Ep 10: How Vaults Bring Transparent, Programmable Yields w/ Tarun Chitra (Gauntlet)

$670B later, onchain lending is becoming a new global yield layer, but most fintechs still don’t understand how it actually works.

We touched on this with Cuy Sheffield last week, but there’s a paradox at the center of it. Users want transparency and self-custody, yet the strategies that deliver competitive yield only work when parts of them stay private.

In this episode, Tarun Chitra (CEO of Gauntlet, one of the leading vault curators) breaks down how vaults work in DeFi, how they balance transparency with competitiveness, and what fintech builders should understand before offering “Treasury-plus” products.

We decode:

  • How do you build a system transparent enough to trust… but private enough for strategies to actually perform?
  • How can fintechs offer high-yield products without becoming 24/7 quant shops?
  • What happens when autonomous agents start allocating across these vaults?

What you’ll get:

  • A clear model for how curated vaults work, and why they’re becoming the safest way to deliver transparent yield.
  • A simple 3-tier yield framework (prime / core / frontier) you can use to shape product strategy.
  • A practical lens for picking the right stablecoins and protocols without blowing up your risk team.

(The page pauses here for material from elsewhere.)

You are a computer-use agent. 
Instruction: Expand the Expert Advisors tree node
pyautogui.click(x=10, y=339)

Give it a listen and share your feedback by sending me a DM or replying to this email. 

Money Code is presented by Stablecon and Powered by BVNK

Subscribe on your favorite channel here: Apple, Spotify & others or Youtube

Don’t forget to follow Money Code on X (@moneycodepod) and LinkedIn


🏆 Top Stories

If there's one underlying theme this week, it's that banks are increasingly getting more involved with stablecoins. From US Bank, the 5th largest US bank, to sponsor banks such as Cross River Bank, to fintechs with bank entities such as Klarna, the integration of stablecoins and the traditional financial system is progressing week by week.

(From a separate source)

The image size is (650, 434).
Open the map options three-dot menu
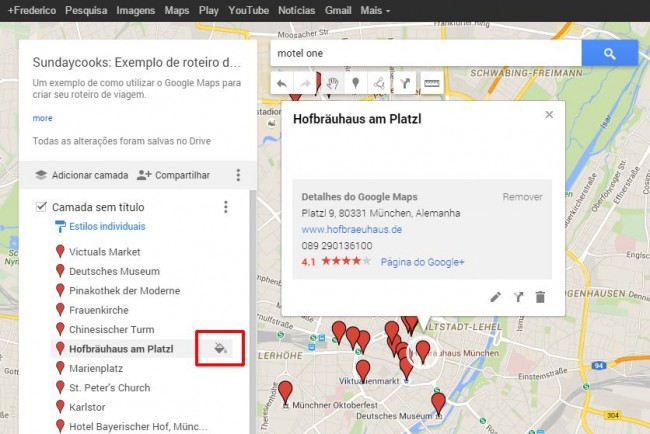(x=238, y=175)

Cross River Bank Turns USDC Into a Core Bank Rail

Cross River Bank has launched a stablecoin payments platform that lets approved partners send and receive USDC on Ethereum and Solana directly from bank accounts on its in-house core, COS. The system treats fiat and stablecoin flows as a single interoperable ledger, with 24/7 settlement, webhooks for reconciliation, and custody handled by enterprise-grade infrastructure. Use cases include network settlement, merchant payouts, on/off ramps, treasury movements, and program funding, with instant fiat funding via CRNow, FedNow, RTP, and wires.

Why it matters:

This is the first time a mainstream sponsor bank has made USDC behave like a native payment rail, accessible via a single set of APIs. The shift matters because it removes the fragmentation that has made stablecoin adoption operationally expensive:

  • Unified fiat and stablecoin accounts: Dollars and USDC sit in the same bank account or FBO structure, sharing the same controls, permissions, and reporting. No multi-hop path across ledgers, custodians, and issuers.
  • One API surface for all rails: ACH, wires, RTP, FedNow, and now USDC run through the same account framework.
  • 24/7 dollar clearing: When USD and USDC are interchangeable inside the same account, liquidity decisions disappear. Funds clear instantly, without cutoff windows, because Cross River connects directly to both issuance endpoints: the Fed for fiat and Circle for USDC.
  • Competitive Landscape shift: Existing and prospective CRB customers can meet their stablecoin send/hold/receive needs without having to partner with an additional player such as Bridge. This adds another competitive element to the stablecoin orchestration landscape from a state-chartered FDIC insured bank.

This sets the bar for other sponsor banks aiming to serve fintechs that want to support stablecoin flows. I’d expect others to follow suit over time. There are two other downstream effects to look out for here. 

Firstly, by enabling stablecoin support within a familiar environment, CRB has more influence on deposits. Here, stablecoins look more like just another rail, and as USDC is received they’ll like get quickly converted to fiat deposits that sit with CRB.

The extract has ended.